La guerre fut déclarée en septembre 1939 mais la « drôle de guerre » dura de septembre 1939 à mai 1940. L’armée française attendait l’armée allemande derrière la ligne Maginot. Dès mai-juin 1940, c’est la défaite française et 1,5 million de soldats sont faits prisonniers.

  • ​C’est la débâcle pour les autorités et l’exode pour des milliers de personnes qui fuient devant l’avancée fulgurante des troupes allemandes.

Dès lors, on se partage en deux camps :

  • ceux qui veulent l’armistice
  • et ceux qui veulent poursuivre le combat.

La IIIe République a donné les pleins pouvoirs à Pétain mais sur 900 parlementaires seuls 670 étaient présents. Les communistes étaient exclus, et bon nombre étaient soit prisonniers, soit morts ou injoignables.
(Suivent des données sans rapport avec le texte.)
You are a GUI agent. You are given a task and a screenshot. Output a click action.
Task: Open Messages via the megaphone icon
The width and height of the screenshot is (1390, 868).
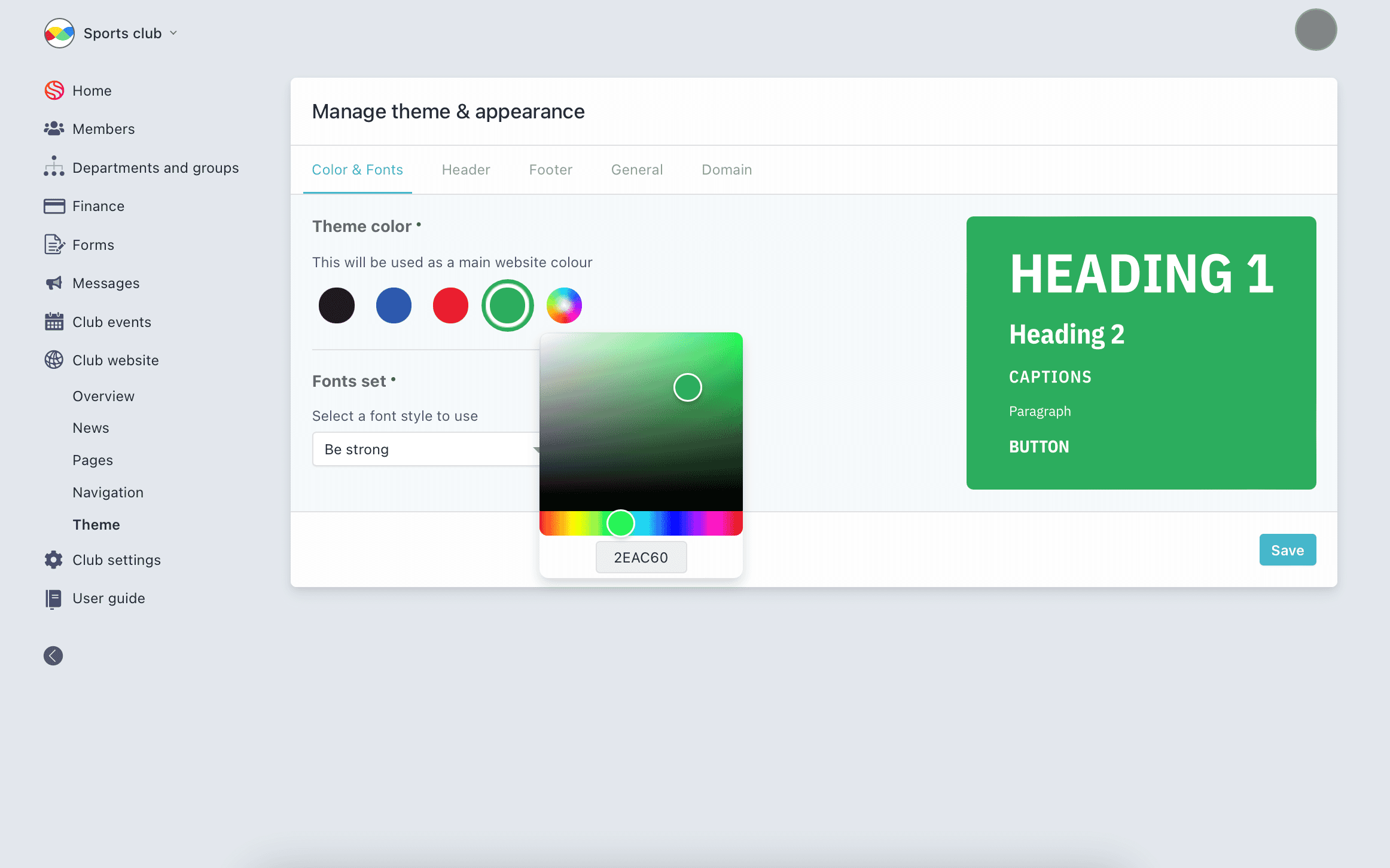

  • 80 députés ont voté contre, 20 se sont abstenus, et 569 ont votés les pleins pouvoirs.

Pétain signe l’armistice avec l’Allemagne nazie, armistice dont les clauses sont très contraignantes pour la France.

  • La France est coupée en deux par une ligne de démarcation, et ce jusqu’en 1942 quand l’Allemagne envahit tout le territoire, violant cet accord.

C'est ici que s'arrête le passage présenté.